Andrew: Have you guys been using historical data more because if you don’t normalize for pre-1980s their pace of play is much faster than it was today. Have you been using historical data and has that come into context more with works for teams or is it more of within today’s world?
Muthu: The historical stuff we do is more for fun than it is for teams. It’s more for media insight and entertainment. We do run into an adjustment problem, a pace problem, but we kind of live with it.
Andrew: How much of a time commitment is your work with Ayasdi?
Muthu: It fluctuates. Over the summer, it’s over 10 hours a week. Then this winter it’s probably a little under 10 hours a week. We have other people working on the same stuff now, like I said, on a team. We’re able to get stuff done still.
Andrew: Thanks for your time. I appreciate your time in taking time out of your busy schedule. I know Medical School is pretty busy. What’s your med school life like?
Muthu: It’s not bad. Monday through Friday good amount of class but it definitely doesn’t kill you.
Andrew: What are your plans for the future in terms of sports work or are you going to be a full time doctor?

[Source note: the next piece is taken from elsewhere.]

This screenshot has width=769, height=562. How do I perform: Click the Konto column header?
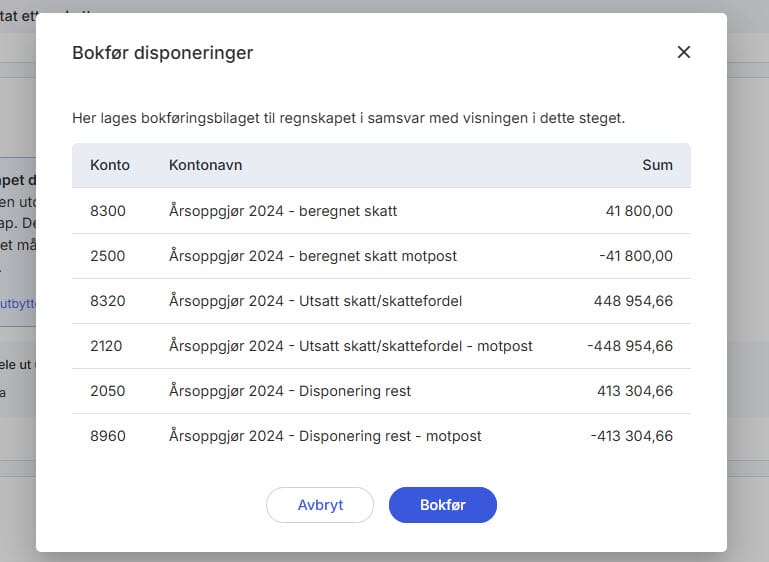click(110, 165)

Muthu: I don’t know, it’s still to be determined. So far, I’ve been able to do both because of proximity and Ayasdi’s down the street from Stanford Med and the time commitment is okay on both sides. It’s been fine so far. At some point, I will have to figure it out but for now I’m just enjoying it.
Andrew: Is it mostly people your age at Ayasdi? Are the founders Stanford alums?
Muthu: The CEO is maybe 30-something. He’s a former PhD graduate at Stanford and the other two co-founders are math professors that have been teaching math for decades so they’re on the older side.
Andrew: Thanks for joining us.
Muthu: Thank you guys. Good luck with everything you are doing.